La “atractividad del proyecto”: una coartada peligrosa
A menudo aparece uno de los discursos más ingenuos —y más tramposos— del ecosistema:
“El proyecto es muy atractivo.”
Pensar que la atractividad del proyecto compensa sistemáticamente una mala propuesta económica es, como mínimo, naíf. Y, en muchos casos, una forma de autoengaño.
La atractividad del proyecto no puede actuar como coartada, ya que no paga el alquiler, no compensa el riesgo vital ni, por supuesto, sustituye un paquete retributivo mal diseñado.
Además, suele ser una narrativa unilateral: atractiva para el fundador, pero no necesariamente para quien tiene alternativas reales en el mercado.
El camino al desastre suele empezar aquí
Estas situaciones rara vez explotan de golpe. Lo hacen de forma progresiva:
- Decisiones de contratación subóptimas.
- Desalineación de expectativas.
- Rotación prematura.
- Cultura defensiva.
- Fundadores agotados “apagando fuegos”.
Y, al final, una conclusión que llega tarde: “Nos equivocamos construyendo el equipo.” Fue un error sin duda, pero no puntual ni tampoco podemos endosar la responsabilidad a terceros. Fue un planteamiento defectuoso desde el inicio.

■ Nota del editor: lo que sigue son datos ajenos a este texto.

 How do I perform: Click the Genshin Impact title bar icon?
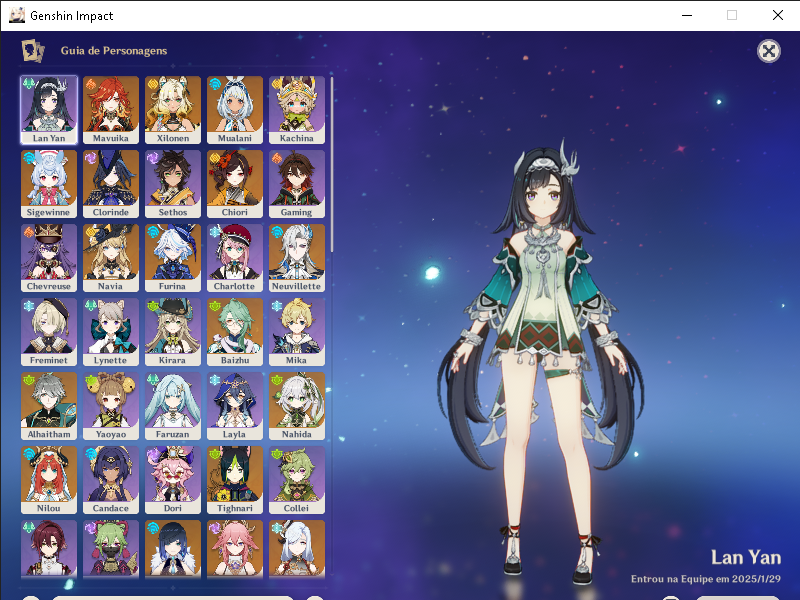click(17, 15)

Coherencia, realismo y mercado
Construir un equipo en una startup no puede realizarse desde la épica ni discursos inspiradores. Todo ello vendrá (o no), pero siempre debe desvincularse del paquete retributivo. Va de realismo, coherencia y respeto por el mercado.
Si no podemos pagar salarios de mercado, debemos compensar con equity de forma honesta y proporcional. Si no podemos hacer ni una cosa ni la otra, lo sensato es ajustar expectativas, pero sin parapetarnos en la supuesta “atractividad del proyecto”, que no es patrimonio exclusivo de una startup, sino algo presente en muchos otros contextos y modelos.